Records supplied
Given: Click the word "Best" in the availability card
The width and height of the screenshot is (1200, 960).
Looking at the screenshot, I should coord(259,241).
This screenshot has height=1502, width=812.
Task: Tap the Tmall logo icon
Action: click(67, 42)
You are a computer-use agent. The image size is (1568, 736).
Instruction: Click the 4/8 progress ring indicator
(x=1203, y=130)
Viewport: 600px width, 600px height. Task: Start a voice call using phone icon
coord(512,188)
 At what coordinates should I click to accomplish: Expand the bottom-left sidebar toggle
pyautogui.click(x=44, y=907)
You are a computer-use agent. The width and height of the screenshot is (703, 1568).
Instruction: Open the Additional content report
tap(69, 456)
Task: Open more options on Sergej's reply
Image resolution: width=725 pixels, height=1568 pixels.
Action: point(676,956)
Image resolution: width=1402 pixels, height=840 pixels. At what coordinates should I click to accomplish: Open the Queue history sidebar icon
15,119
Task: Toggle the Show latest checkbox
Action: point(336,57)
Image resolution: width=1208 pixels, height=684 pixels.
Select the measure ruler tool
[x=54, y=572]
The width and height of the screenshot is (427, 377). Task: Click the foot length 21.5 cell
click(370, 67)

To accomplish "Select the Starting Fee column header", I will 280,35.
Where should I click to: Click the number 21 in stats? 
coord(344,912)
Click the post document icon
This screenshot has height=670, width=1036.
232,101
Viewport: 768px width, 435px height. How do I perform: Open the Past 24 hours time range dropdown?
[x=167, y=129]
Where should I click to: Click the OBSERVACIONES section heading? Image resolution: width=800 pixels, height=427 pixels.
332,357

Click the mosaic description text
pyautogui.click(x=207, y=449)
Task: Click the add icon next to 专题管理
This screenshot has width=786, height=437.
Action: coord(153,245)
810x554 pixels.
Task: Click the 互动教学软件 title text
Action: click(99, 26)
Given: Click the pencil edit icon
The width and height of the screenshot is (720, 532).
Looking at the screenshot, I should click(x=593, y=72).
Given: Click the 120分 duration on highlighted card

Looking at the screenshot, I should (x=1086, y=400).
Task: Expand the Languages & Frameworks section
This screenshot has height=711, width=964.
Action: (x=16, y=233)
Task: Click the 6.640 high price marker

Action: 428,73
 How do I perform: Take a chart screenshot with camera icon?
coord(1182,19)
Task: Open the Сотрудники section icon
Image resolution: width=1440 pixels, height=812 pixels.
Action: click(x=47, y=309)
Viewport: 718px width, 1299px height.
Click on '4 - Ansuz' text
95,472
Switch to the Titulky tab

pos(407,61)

Short task
Copy the material above without any changes, starting with the line containing "You are a computer-use agent. The image" and going on through the line containing "I will 280,35.".

Answer in full
You are a computer-use agent. The image size is (1568, 736).
Instruction: Click the 4/8 progress ring indicator
(x=1203, y=130)
Viewport: 600px width, 600px height. Task: Start a voice call using phone icon
coord(512,188)
 At what coordinates should I click to accomplish: Expand the bottom-left sidebar toggle
pyautogui.click(x=44, y=907)
You are a computer-use agent. The width and height of the screenshot is (703, 1568).
Instruction: Open the Additional content report
tap(69, 456)
Task: Open more options on Sergej's reply
Image resolution: width=725 pixels, height=1568 pixels.
Action: point(676,956)
Image resolution: width=1402 pixels, height=840 pixels. At what coordinates should I click to accomplish: Open the Queue history sidebar icon
15,119
Task: Toggle the Show latest checkbox
Action: point(336,57)
Image resolution: width=1208 pixels, height=684 pixels.
Select the measure ruler tool
[x=54, y=572]
The width and height of the screenshot is (427, 377). Task: Click the foot length 21.5 cell
click(370, 67)

To accomplish "Select the Starting Fee column header", I will 280,35.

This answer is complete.